■ Work task
Every line of the data below should be printed exactly. Nothing may be dropped.

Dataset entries
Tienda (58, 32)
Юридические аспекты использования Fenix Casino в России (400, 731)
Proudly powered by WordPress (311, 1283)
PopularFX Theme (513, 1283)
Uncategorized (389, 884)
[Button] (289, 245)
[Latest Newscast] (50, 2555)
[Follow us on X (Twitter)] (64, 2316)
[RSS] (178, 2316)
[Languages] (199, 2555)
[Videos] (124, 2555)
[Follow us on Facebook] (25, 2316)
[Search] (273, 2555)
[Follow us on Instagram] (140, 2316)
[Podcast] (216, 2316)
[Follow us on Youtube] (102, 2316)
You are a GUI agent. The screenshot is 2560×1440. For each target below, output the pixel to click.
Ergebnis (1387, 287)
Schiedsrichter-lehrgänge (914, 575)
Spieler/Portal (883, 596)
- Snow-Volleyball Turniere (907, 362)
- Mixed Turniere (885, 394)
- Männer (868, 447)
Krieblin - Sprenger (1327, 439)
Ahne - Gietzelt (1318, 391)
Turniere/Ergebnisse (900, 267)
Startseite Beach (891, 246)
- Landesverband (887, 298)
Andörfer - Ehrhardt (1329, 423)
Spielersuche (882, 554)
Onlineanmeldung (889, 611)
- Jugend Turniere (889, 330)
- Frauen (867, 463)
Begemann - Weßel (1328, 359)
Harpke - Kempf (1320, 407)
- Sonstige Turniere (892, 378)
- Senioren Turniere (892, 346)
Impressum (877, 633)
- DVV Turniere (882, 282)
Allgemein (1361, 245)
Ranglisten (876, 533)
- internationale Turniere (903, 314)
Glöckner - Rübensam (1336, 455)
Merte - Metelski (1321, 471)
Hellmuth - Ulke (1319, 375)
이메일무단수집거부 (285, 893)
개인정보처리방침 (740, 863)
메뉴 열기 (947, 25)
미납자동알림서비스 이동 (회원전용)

■ Worked solution
Tienda (58, 32)
Юридические аспекты использования Fenix Casino в России (400, 731)
Proudly powered by WordPress (311, 1283)
PopularFX Theme (513, 1283)
Uncategorized (389, 884)
[Button] (289, 245)
[Latest Newscast] (50, 2555)
[Follow us on X (Twitter)] (64, 2316)
[RSS] (178, 2316)
[Languages] (199, 2555)
[Videos] (124, 2555)
[Follow us on Facebook] (25, 2316)
[Search] (273, 2555)
[Follow us on Instagram] (140, 2316)
[Podcast] (216, 2316)
[Follow us on Youtube] (102, 2316)
You are a GUI agent. The screenshot is 2560×1440. For each target below, output the pixel to click.
Ergebnis (1387, 287)
Schiedsrichter-lehrgänge (914, 575)
Spieler/Portal (883, 596)
- Snow-Volleyball Turniere (907, 362)
- Mixed Turniere (885, 394)
- Männer (868, 447)
Krieblin - Sprenger (1327, 439)
Ahne - Gietzelt (1318, 391)
Turniere/Ergebnisse (900, 267)
Startseite Beach (891, 246)
- Landesverband (887, 298)
Andörfer - Ehrhardt (1329, 423)
Spielersuche (882, 554)
Onlineanmeldung (889, 611)
- Jugend Turniere (889, 330)
- Frauen (867, 463)
Begemann - Weßel (1328, 359)
Harpke - Kempf (1320, 407)
- Sonstige Turniere (892, 378)
- Senioren Turniere (892, 346)
Impressum (877, 633)
- DVV Turniere (882, 282)
Allgemein (1361, 245)
Ranglisten (876, 533)
- internationale Turniere (903, 314)
Glöckner - Rübensam (1336, 455)
Merte - Metelski (1321, 471)
Hellmuth - Ulke (1319, 375)
이메일무단수집거부 (285, 893)
개인정보처리방침 (740, 863)
메뉴 열기 (947, 25)
미납자동알림서비스 이동 (회원전용)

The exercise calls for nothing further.